Common Names: derrumbes (landslide mushroom)
Cap: 2-9 cm broad. Obtusely
campanulate to convex with a decurved margin at first, becoming convex;
rarely plane with great age and often having either a small umbo or a
slight depression in the center. Margin often bluish,
translucent-striate halfway to the center portion of the cap and
hanging with fragile whitish veil remnants (appendiculate). Deep olive
black in young specimens, stronlgly hygrophanous, fading with age to a
dark reddish brown to chestnut brown near the disc and often darker
towards the margins. Margin incurved and often inrolled when young.
Surface smooth and slightly viscid to lubricous when moist, pellicle
thinly gelatinous but not usually separable. Flesh whitish to dingy
brown, moderately thick, and bruising bluish.
Gills: Attachment sinuate to adnate, close to subclose, and broad. Colour grayish to soot brown, with the edges remaining whitish.
Stem: 40-120 mm long by 2-10
mm thick. Mostly equal but often radicating into a long pseudorhiza.

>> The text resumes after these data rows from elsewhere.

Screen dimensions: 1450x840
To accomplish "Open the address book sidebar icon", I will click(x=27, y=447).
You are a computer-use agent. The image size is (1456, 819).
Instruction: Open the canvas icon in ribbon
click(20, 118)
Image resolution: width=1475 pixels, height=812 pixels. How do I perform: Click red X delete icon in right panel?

Covered at first with a whitish layer of fibrils, which soon
deteriorates - revealing a more sordid brown, smooth surface
underneath. Upper regions of the stem characteristically adorned with
whitish fibrillose patches. Partial veil cortinate, whitish and copious
at first, but soon disappearing. Flesh stuffed and fibrous; bruising
bluish, whitish rhizomorphs (bluish when disturbed) present about the
base of the stem.
Microscopic features: Spores
dark purplish brown in deposit, subrhomboid to subellipsoid, 6-8 by 4-6
microns. Basidia 4-spored, occasionally 2-spored. Pleurocystidia
absent. Cheilocystidia 15-22 by 4.5-6 microns, fusoid with a flexuous
neck 1-2.5 microns broad.
Habit, habitat, and distribution:
Gregarious to cespitose, rarely solitary, found in the late spring and
summer on disturbed or cultivated grounds often devoid of herbaceous
plants. Preferring muddy orangish brown soils. First reported from near
Montgomery, Alabama, by Murrill in 1923 on sugarcane mulch, and not
redocumented from that locality since. P. caerulescens is widespread throughout central regions of Mexico, and also Venezuela and Brazil.